Bloom and Kehler will focus on Trian's credit investments, such as leveraged loans, high-yield bonds, distressed debt and other securities of leveraged companies as part of Trian's range of investment activities. Bloom and Kehler will also continue to manage Trimaran's private equity and CLO funds with Trimaran's existing team, according to a source familiar with the situation. 

Bloom and Kehler have been inseparable for some time. Before founding Trimaran, both were vice chairmen at CIBC World Markets Corp. and co-heads of CIBC Argosy Merchant Banking Funds. Prior to joining CIBC, the two co-founded junk bond boutique the Argosy Group LP in 1995 after Drexel's collapse. Both served as managing directors at Drexel.

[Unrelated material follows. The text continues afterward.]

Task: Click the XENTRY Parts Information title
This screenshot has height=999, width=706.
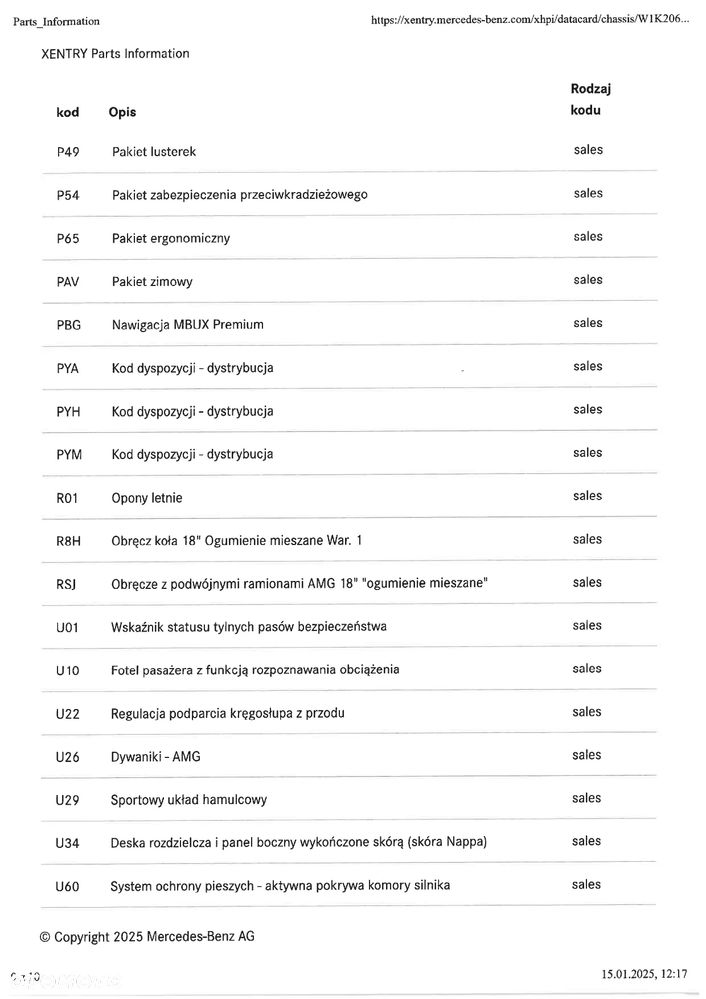Action: tap(115, 54)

Now the former disciples of Leon Black, who they served under at Drexel and who helped develop the junk bond market with the infamous Michael Milken, will help Trian's principals Peltz, Peter May and Garden branch out further into distressed debt.

Peltz and May have crossed paths with Bloom and Milken in their past lives, having worked with them on the mid-1980s purchases of National Can Co. and American Can Co., which were financed with junk bonds, according to reports.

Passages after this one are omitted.